Thanks to Joost, lots of 'Transformers.' | ALSO: Post a comment on this series below.
Thanks to Joost, lots of 'Transformers.' | ALSO: Post a comment on this series below.

It would be tempting to call Joost the future of online video. Or maybe just the future of video, full stop. But the concept of future has gotten so darned provisional that I'm going to pull up short and just say it's really cool and the closest the internet has come to replicating the cable-TV experience.
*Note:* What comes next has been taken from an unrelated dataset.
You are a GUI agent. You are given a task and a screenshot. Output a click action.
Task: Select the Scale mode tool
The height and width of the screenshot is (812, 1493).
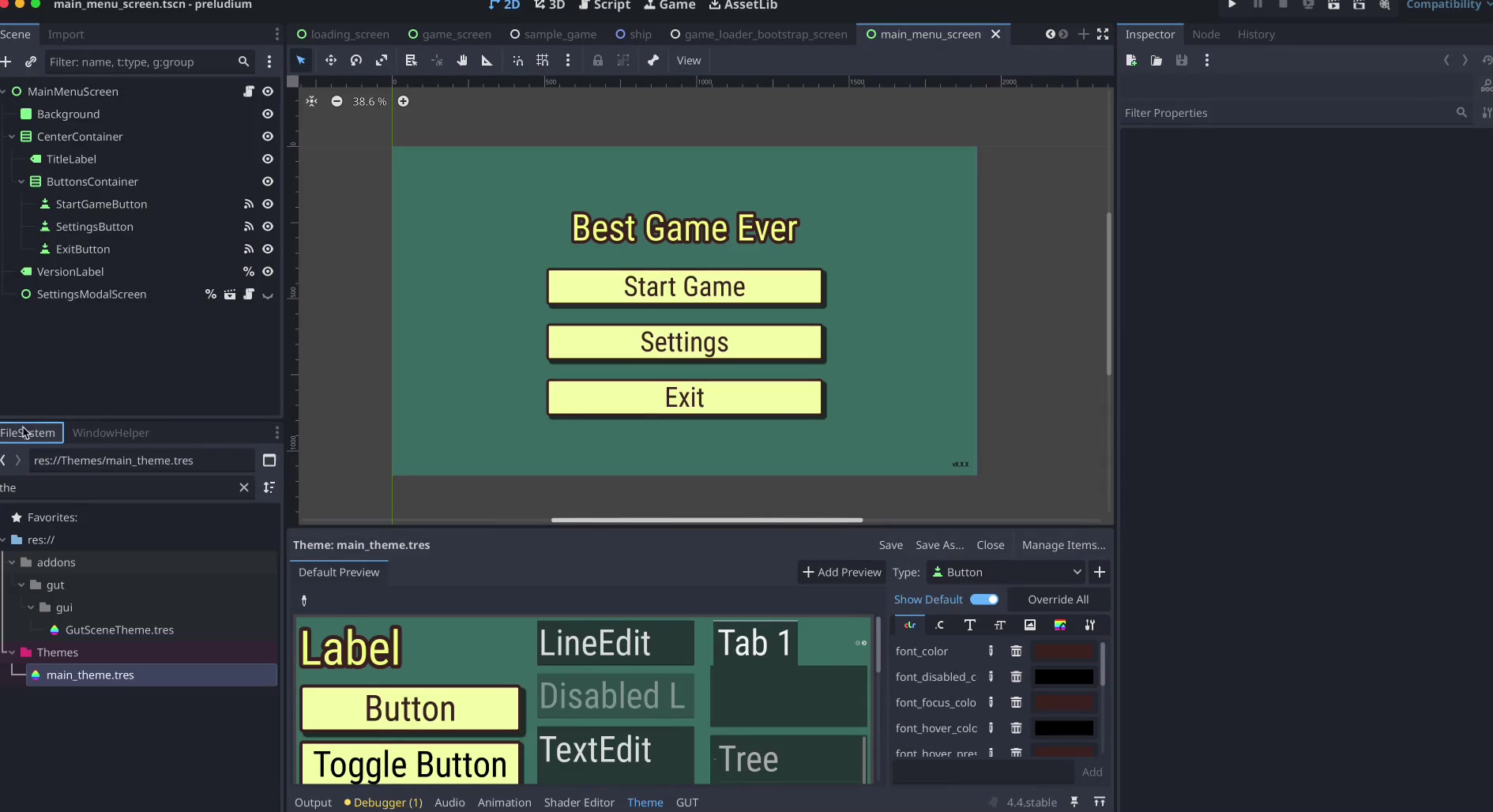pos(382,61)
Over six or so hours of viewing, I've enjoyed the following: "Transformers" episodes, silent films, a segment on technology hosted by porn star Ron Jeremy, music videos new and old, the blowing up of (unoccupied) mobile homes, more "Transformers" and a two-part series on a 30-year-old virgin. All of this was consumed in a beautiful full-screen format on my work monitor. Perhaps the biggest surprise of this whole endeavor is that the place where I've tapped out so many account-change stories could transform into something that lovingly displays the likes of Buster Keaton and Charlie Chaplin.

The deal with Joost, which puts a legal spin on peer-to-peer file-sharing, is that you download software that gives you access to professional video from cable networks such as Spike TV, CNN, Comedy Central, news sources such as Reuters and newer ventures such as the excellent broadband channel It's a place to go if you want to watch professional-quality programming. It's free, with registration, and has ads.

This is not a YouTube rival, as such. It feels more like a competitor to TV, though I guess that's premature. Joost, after all, is still in expanded beta. I've been kicking around there since its early days, and both the available content and the list of advertisers have grown tremendously in just a matter of months. Marketers aboard include Coca-Cola, Nike and Hewlett-Packard. And Joost just inked a deal with Creative Artists Agency to lure big talent. So, all told, this is the real deal.

Could it replace TV? I doubt it. It does, however, offer a nice on-demand, sort of mobile alternative and, even better, a clear blueprint for how online video could grow into a better medium for advertisers, content-players and consumers.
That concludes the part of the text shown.